Dans le passage sur la démocratie sénégalaise, qui a essayé de « nous déposséder de notre sincérité » ?

• [Passage cité]:
====================

On s’est toujours préoccupé de cette histoire des types compétents ou moraux. Ce débat est d’hier. Il s’est juste remué dans sa tombe. Il a poussé les mottes de terres pour surgir à nouveaux. Cette fois c’est avec Gorgua qui, en force d’aliénation culturelle, a essayé de nous déposséder de notre sincérité. Il a tellement forcé son discours au point que le Sénégalais, bien habillé, a cru qu’il était tout nu et sans culture. S’agit-il dans ce cas d’un problème sémantique du type ? Ou faut-il simplement dire que le type sénégalais est moral mais un sous-type nouveau et immoral est sorti de ses flancs ? C’est en considérant ces ratés de notre démocratie désenchantée, en mesurant le fossé toujours incomblé entre le peuple et l’élite, en flairant l’alternance d’espoirs et de déceptions rythmant la vie électorale, bref ce qu’il est convenu d’appeler la crise du système représentatif, qu’il nous a paru utile de revisiter notre histoire politique, cette trame de la marche d’une génération de pouvoirs, pour tenter de comprendre ce qui ne tourne plus rond dans notre type de système politique actuel, ce que nous devions espérer ou craindre de lui.

====================

• [Entrées]:
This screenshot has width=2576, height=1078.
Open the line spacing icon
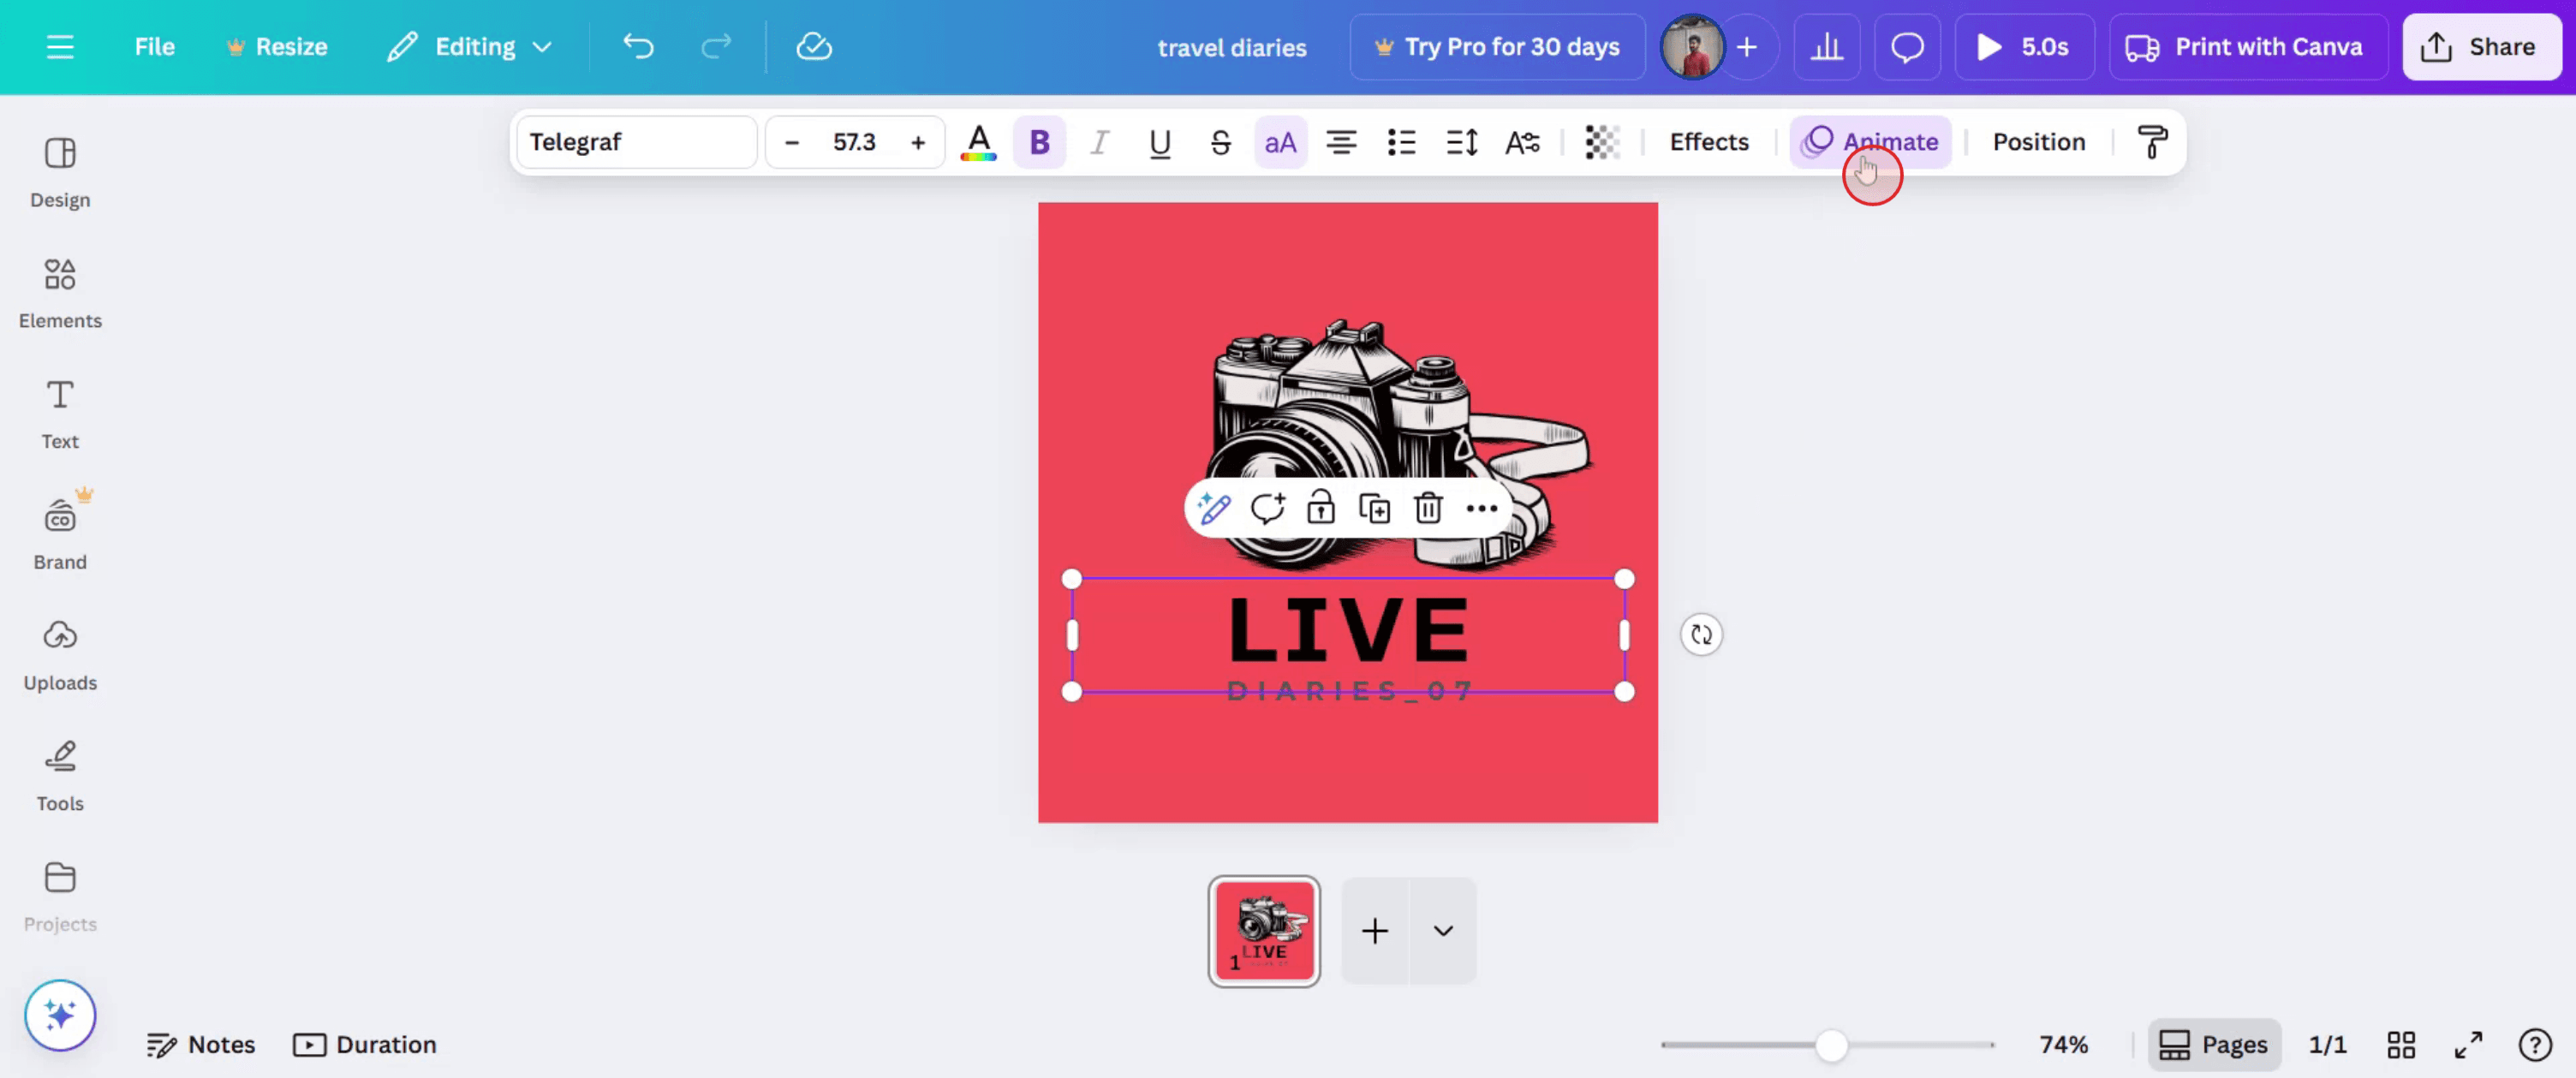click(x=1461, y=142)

====================

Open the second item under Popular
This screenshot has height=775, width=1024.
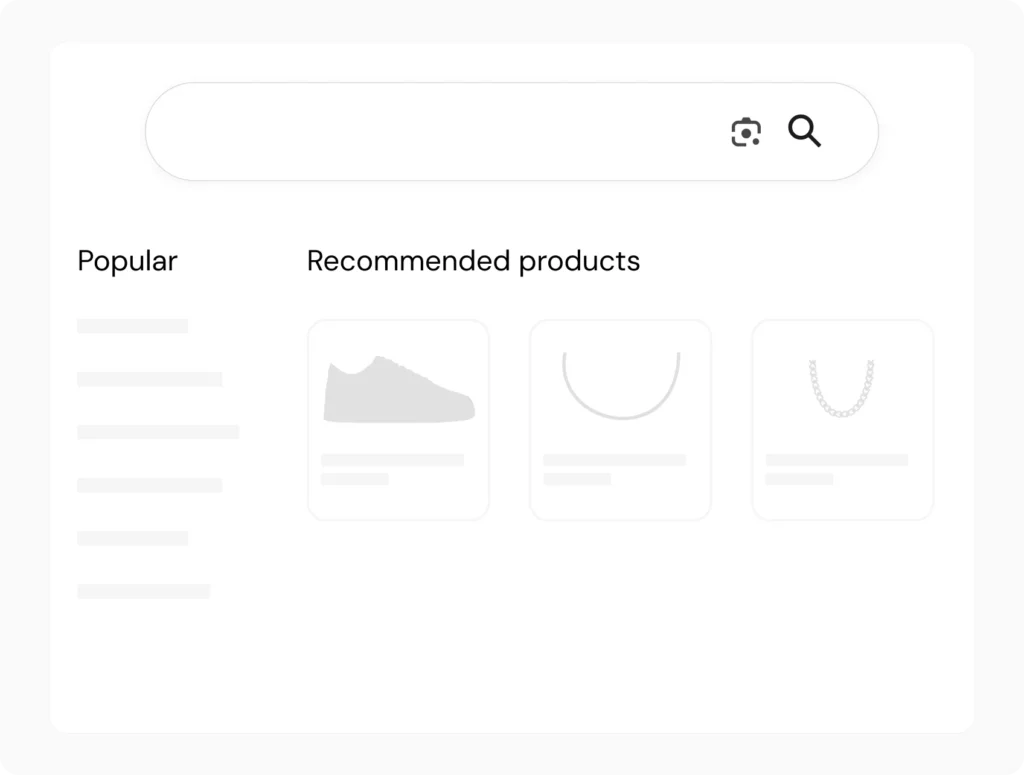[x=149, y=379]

====================

• [Réponse]:
Gorgua.